## Tarea
En el texto sobre el mensaje de Juan, ¿qué palabra dicen los comentaristas que debería ir en lugar de «arrepentíos»?

## Texto para leer
• • • •

Es por eso por lo que la predicación no debe hacerse de cualquier manera, ni debe predicar nadie que no sea consciente de que Dios le ha dado algo que proclamar y le ha llamado a ese ministerio. En el temor de Dios ejerce su ministerio, Sabiendo que el Rey le pedirá cuentas de cómo lo ha realizado. Muy claramente ésta era una característica del ministerio de Juan, como veremos en unos momentos.

EL MENSAJE DE JUAN (Mateo 3: 2)

En el versículo 2, Mateo nos ofrece un resumen de su mensaje: «Arrepentíos, porque el reino de los cielos se ha acercado».

Por supuesto, ésta no es más que la esencia de su mensaje. Siguiendo la costumbre literaria de aquel entonces, Mateo nos da lo que parece una cita exacta, pero deberíamos entenderla como una oración indirecta. Es decir, «Juan decía que la gente debía arrepentirse porque el reino se había acercado». Su mensaje es el anuncio del acercamiento del reino mesiánico y, por lo tanto, la exigencia de que la gente se prepare espiritualmente para su advenimiento. Deben «arrepentirse».

Arrepentíos

Sin embargo, los comentaristas dicen a una voz que ésta es una mala traducción: en vez de «arrepentíos» debería decir «convertíos». Literalmente la palabra significa: «cambiad de mentalidad»; pero se sobrentiende que implica también un cambio de conducta. Juan, además de proponer que la inmediata llegada del Mesías requería un cambio de mentalidad, exige una rectificación en el estilo de vida. La preparación del camino del Señor no es un ejercicio académico, sino un cambio radical en la forma de vivir de sus oyentes.

¿Cuál, pues, es la diferencia entre el arrepentimiento y la conversión?

• • • •

## Datos sin procesar
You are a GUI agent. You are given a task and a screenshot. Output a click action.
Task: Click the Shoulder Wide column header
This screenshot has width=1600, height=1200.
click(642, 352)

• • • •

## Respuesta final
«Convertíos».